O DREAMLAND!
LINDSAY ANDERSON’S DARK BRITISH CINEMA

Never Apologize
A Personal Visit with
Lindsay Anderson

UK 2007, 111 mins
Director: Mike Kaplan


No actor was more associated with Anderson than Malcolm McDowell, the ‘Mick Travis’ of the director’s great trilogy, and friend through thick and thin. In this filmed one-man stage performance, first performed at the 2004 Edinburgh Festival on the 10th anniversary of Anderson’s death, McDowell gives a tenderly personal, appropriately gossipy and anecdote-rich reflection on his mentor’s life and work.
bfi.org.uk

Malcolm McDowell as actor-writer and Mike Kaplan as director pull off a very surprising coup with Never Apologize A Personal Visit with Lindsay Anderson, succeeding in turning a plain record of a one-man stage show, done before a live audience, into a film that grips consistently for every one of its 111 minutes. The credit must be shared with their subject, Lindsay Anderson, the troublesome giant of British cinema – an irascible, generous, tormented, tormenting, passionate poet. Anderson launched McDowell’s career when he gave him the leading role in If…. (1968). McDowell’s reciprocal admiration and affection – spiced with amused appreciation of Anderson’s quirks – enrich the portrait he paints here.

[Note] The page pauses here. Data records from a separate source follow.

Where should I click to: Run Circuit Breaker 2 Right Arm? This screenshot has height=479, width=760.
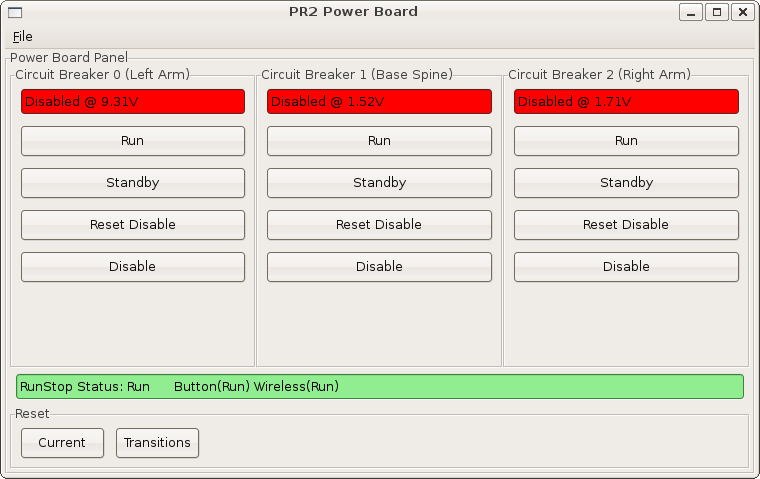pyautogui.click(x=626, y=141)
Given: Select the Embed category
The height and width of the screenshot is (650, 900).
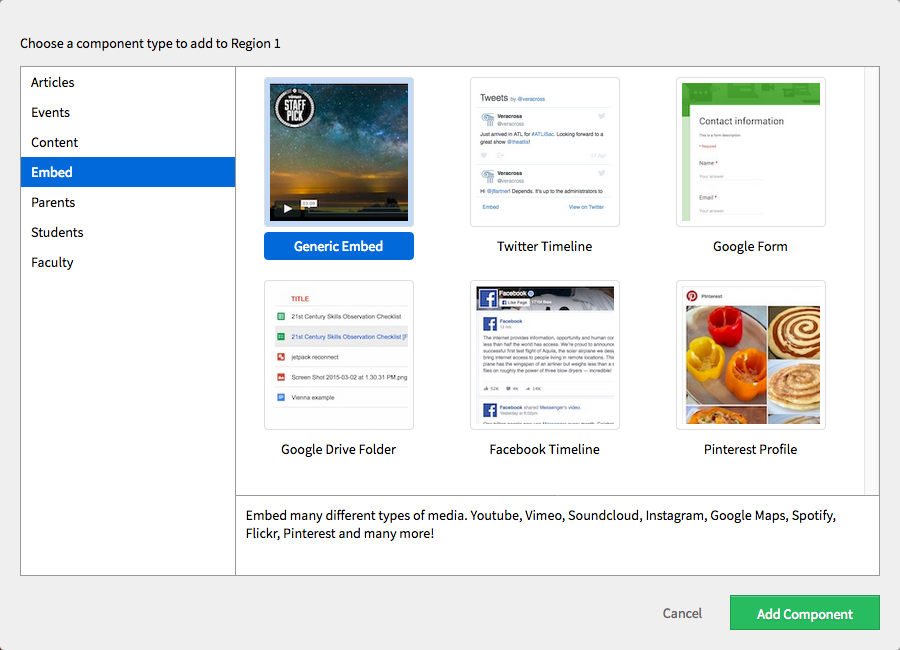Looking at the screenshot, I should click(52, 172).
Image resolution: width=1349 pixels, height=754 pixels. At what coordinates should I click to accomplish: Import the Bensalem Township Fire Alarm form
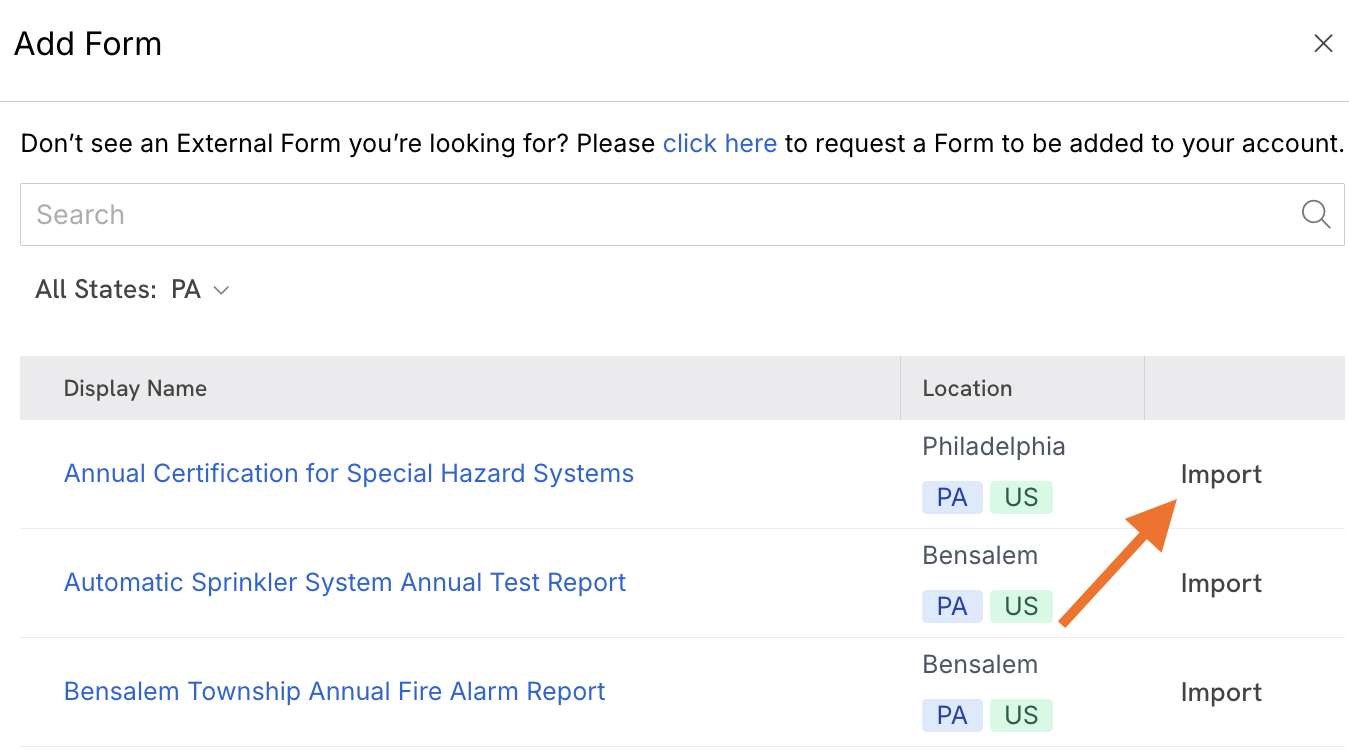(1221, 692)
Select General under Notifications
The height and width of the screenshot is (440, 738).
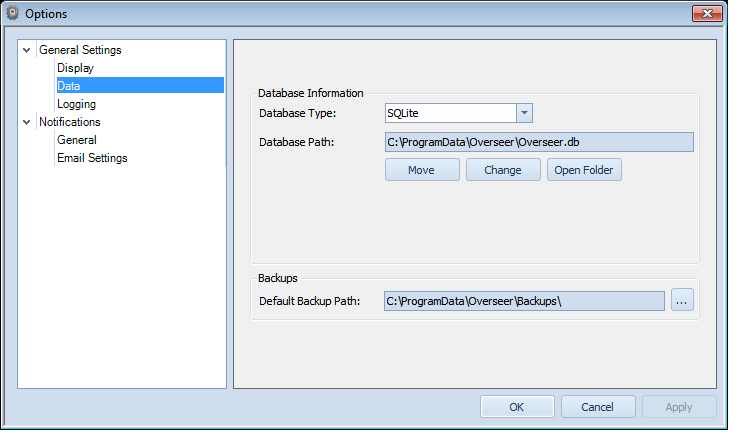point(77,140)
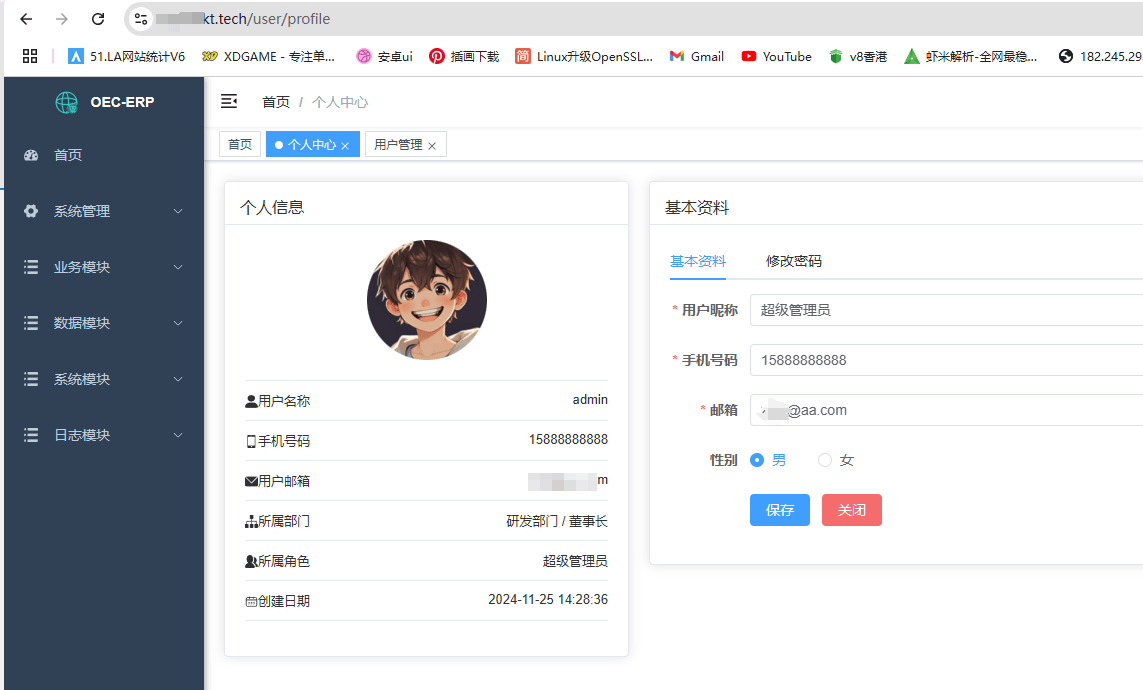Screen dimensions: 1143x690
Task: Click the home icon beside 首页 menu
Action: click(x=32, y=155)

McDowell is an easy and compelling raconteur, with tales to tell of his fraught audition for If…., and of the hazards of the film’s celebrated nude scene with a phlegmatic Christine Noonan; of Anderson high on hashish brownies; of Rachel Roberts displaying her cropped (for a film) pubic hair at the Colombe d’Or until distracted by sudden lust for the passing Catherine Deneuve; even a touching story of Princess Diana, who irritated Lindsay when she sat beside him at the Cannes screening of The Whales of August. McDowell has a shrewd eye for character and a great talent for impersonation – especially when he is capturing Anderson at his most supercilious and inquisitorial, staring over his senatorial nose with eyes as mercilessly challenging as his questions. Kaplan cleverly sharpens up dialogue by cutting between angles of McDowell’s close-up face.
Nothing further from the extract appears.